Canada’s chef de mission Jon Garner, a first-timer in this role, says he wasn’t traumatized at the unfinished state of the Tryon International Equestrian Park when he arrived a week before the fun began on September 12. “We’d heard rumblings so we weren’t overly shocked. It was more being surprised that planning wasn’t in place for the grooms. Okay, construction delays happen; I’ve been involved in enough places and projects where you don’t get everything as ready as you would like and this is a massive venture. Day by day it’s getting better, but for sure, the lack of grooms’ accommodation was the most surprising.”
Fortunately, the organizer’s lack of foresight (those barrack-type tents will go down in infamy) did not impact on Canada, as Canadians look after their VIPs. The team rented RVs for their grooms or they stayed off-site. Once the wooden pre-fab cabins arrived, the EC rented them as they became available.
Looking at it from a competition standpoint, EC’s Director of Sport thinks “the stabling is great, the rings are great and the cross-country course was beautiful.” Still he feels sorry for the spectators who have to slog their way to the parking lots and for those who have to get from the shuttle drop off and pickup points to the barns. “It’s a long hike which is maybe all right first thing in the morning, but if you’re doing it two or three times a day it’s a bit of a drag.”
With Canada only coming close to a medal in the abandoned Endurance competition and finishing at the bottom end of the standings in Dressage, Eventing and Reining (in Reining’s defense they only had a three-man team) it is not surprising that Jon is disappointed with the team’s performance thus far. “I’m disappointed and I think that generally our athletes are disappointed.
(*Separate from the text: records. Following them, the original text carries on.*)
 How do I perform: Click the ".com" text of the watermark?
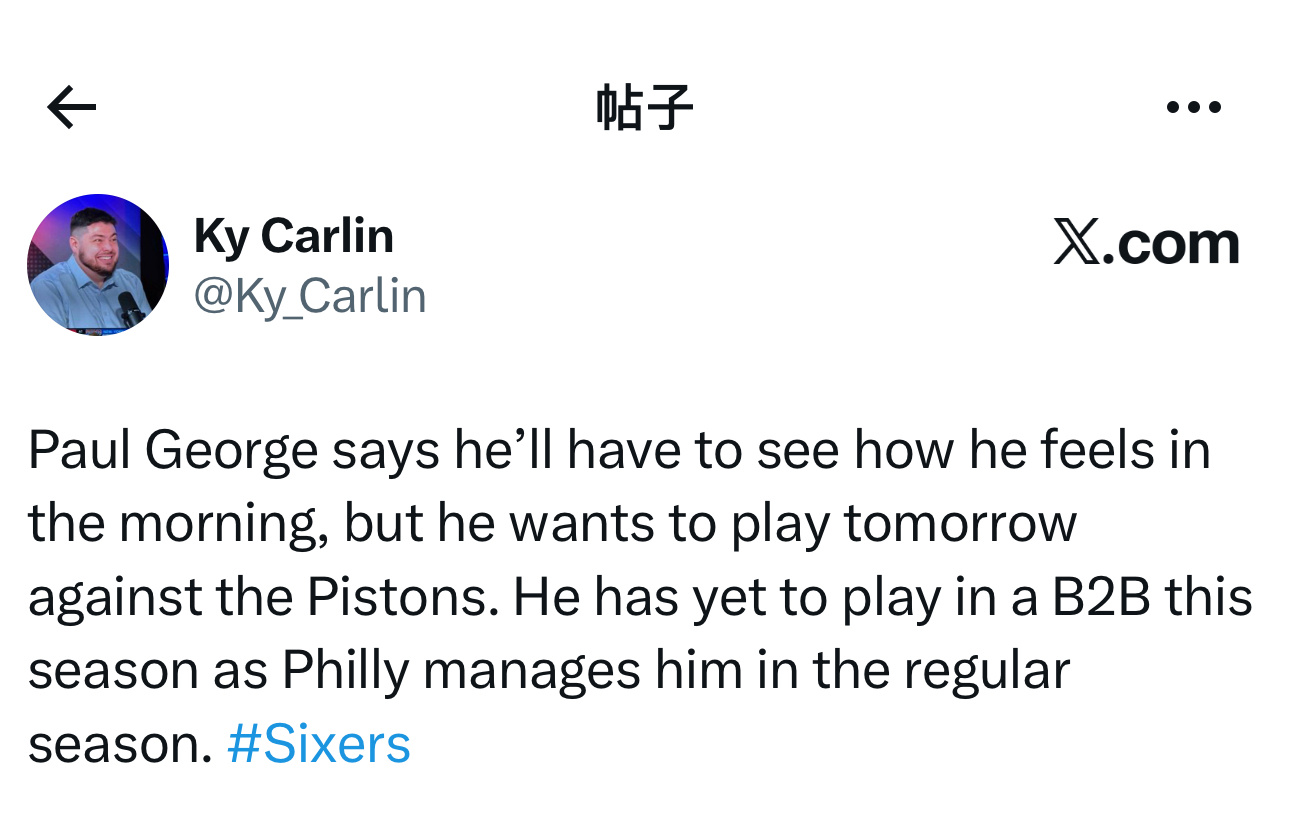point(1170,243)
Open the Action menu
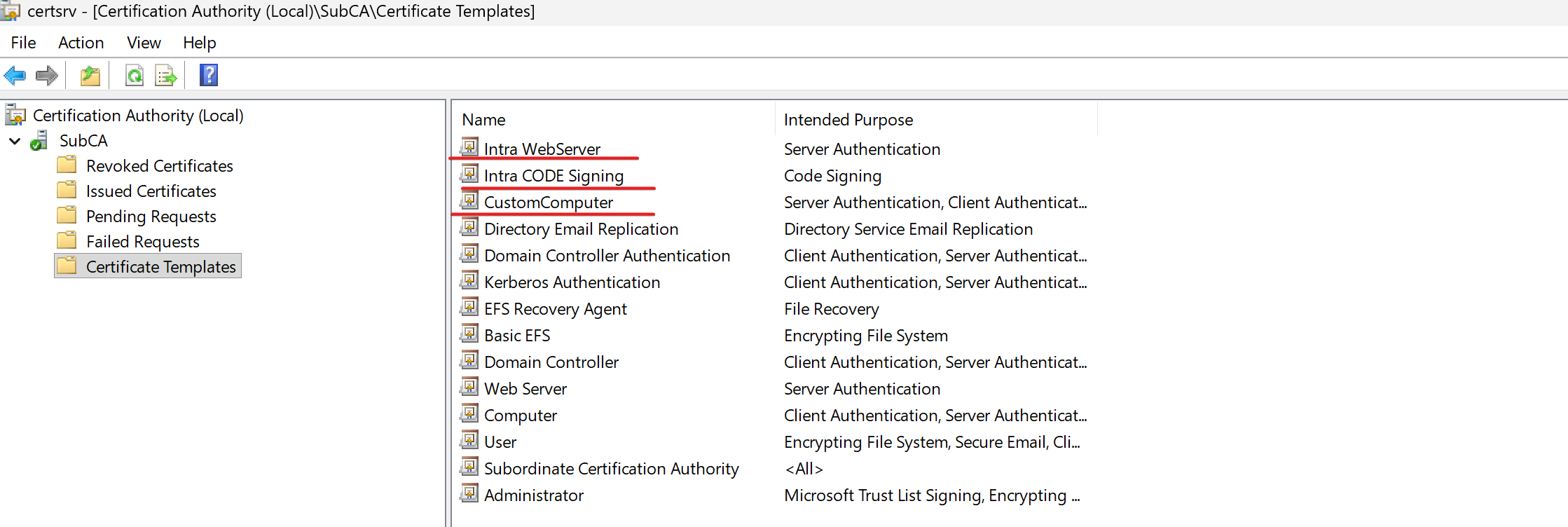The height and width of the screenshot is (527, 1568). 81,43
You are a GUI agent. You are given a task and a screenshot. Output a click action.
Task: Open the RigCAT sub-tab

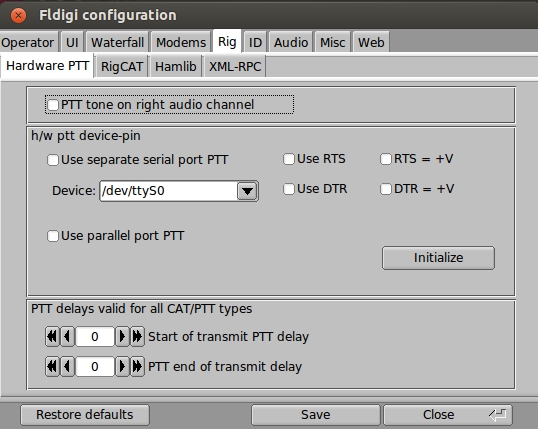click(x=122, y=66)
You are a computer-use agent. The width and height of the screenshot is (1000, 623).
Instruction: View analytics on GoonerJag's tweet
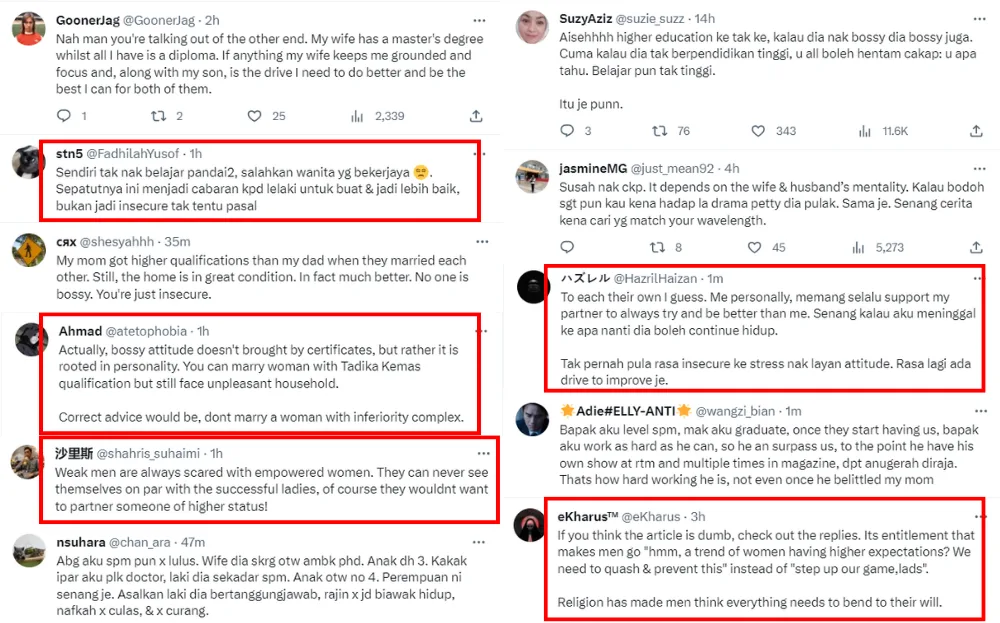358,116
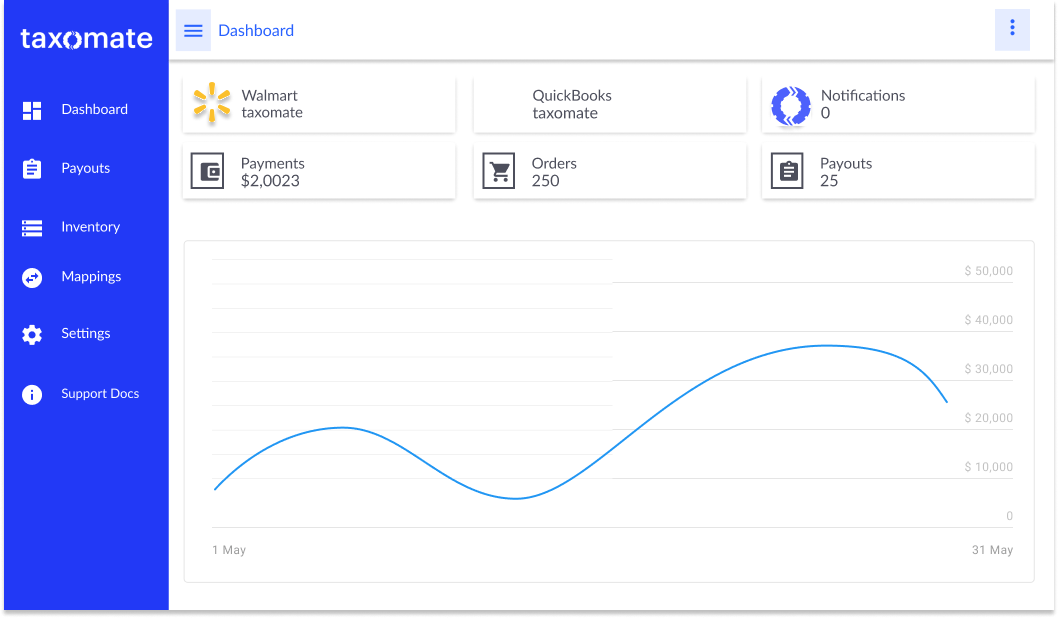The image size is (1058, 618).
Task: Click the hamburger menu icon
Action: (193, 31)
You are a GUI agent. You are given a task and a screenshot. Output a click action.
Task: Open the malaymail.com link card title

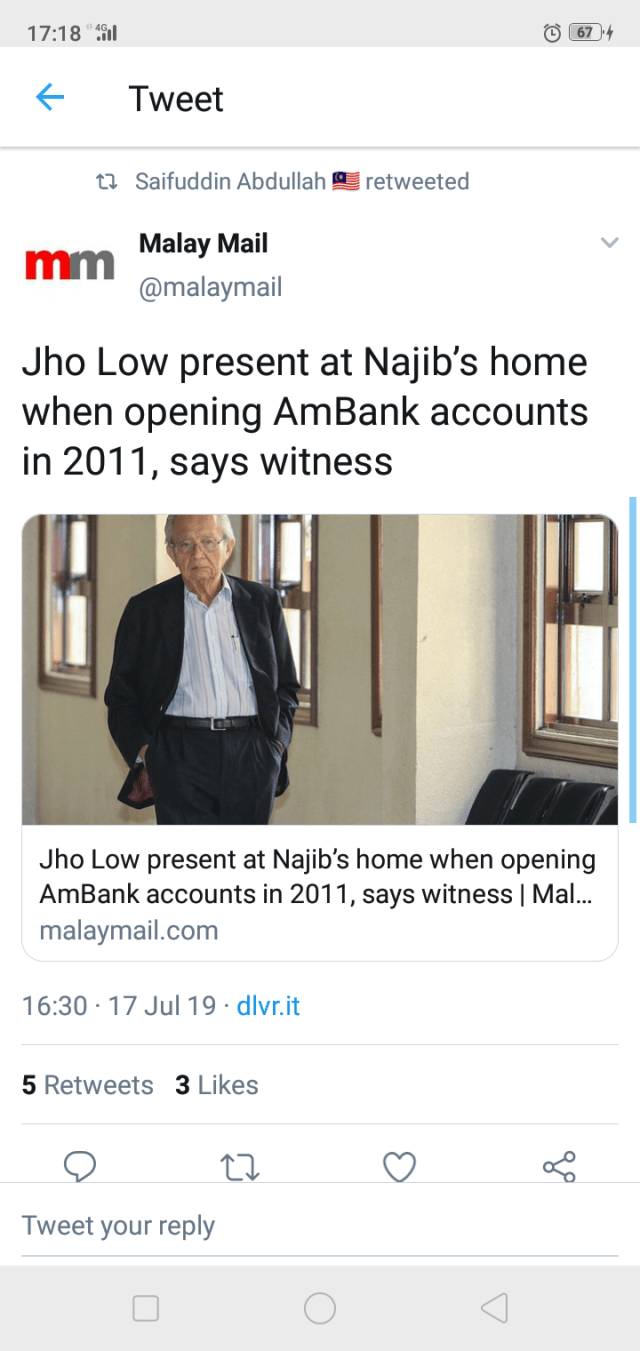click(x=317, y=876)
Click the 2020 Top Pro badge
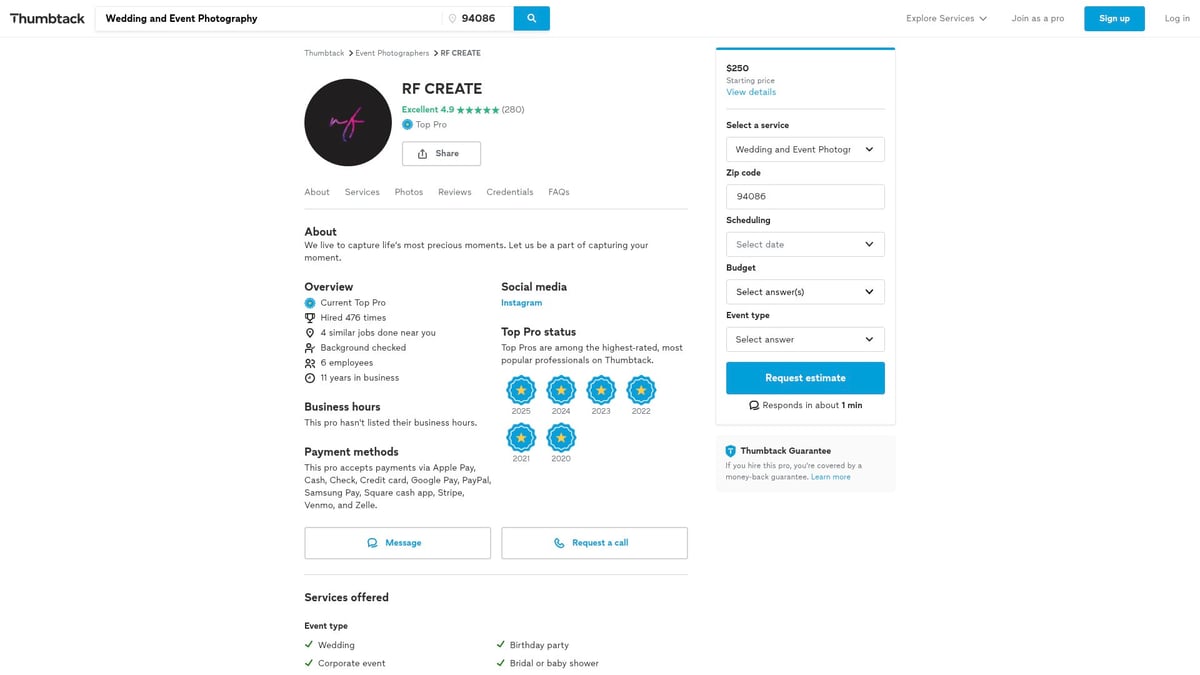 (561, 437)
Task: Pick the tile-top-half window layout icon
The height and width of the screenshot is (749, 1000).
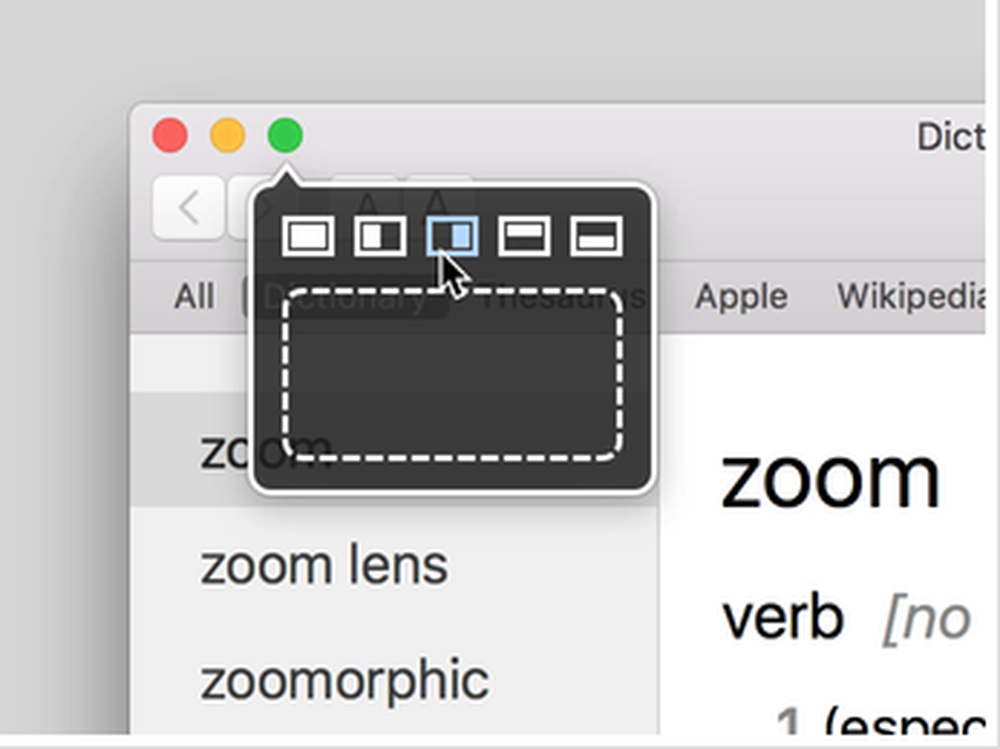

Nobody has really under-performed, they all did pretty well as expected, but you come to a championship hoping to raise your game.”
Jon said his biggest disappointment was for the Endurance team members who were in medal position when the race was called off. “The FEI made the right decision to cancel but for our guys it was tough. We were laying third team-wise behind France and the USA. The Spanish won the race individually but they only had two still in it. Our guys had done a really good job on pacing their horses. They were fresh and that was the team strategy: slow and steady to start. I feel so badly for them. They are all amateurs and really good people. It would have been a lifetime achievement for them because regardless of what happens going forward in the sport or even with the WEG, this was likely going to be their last crack at it.”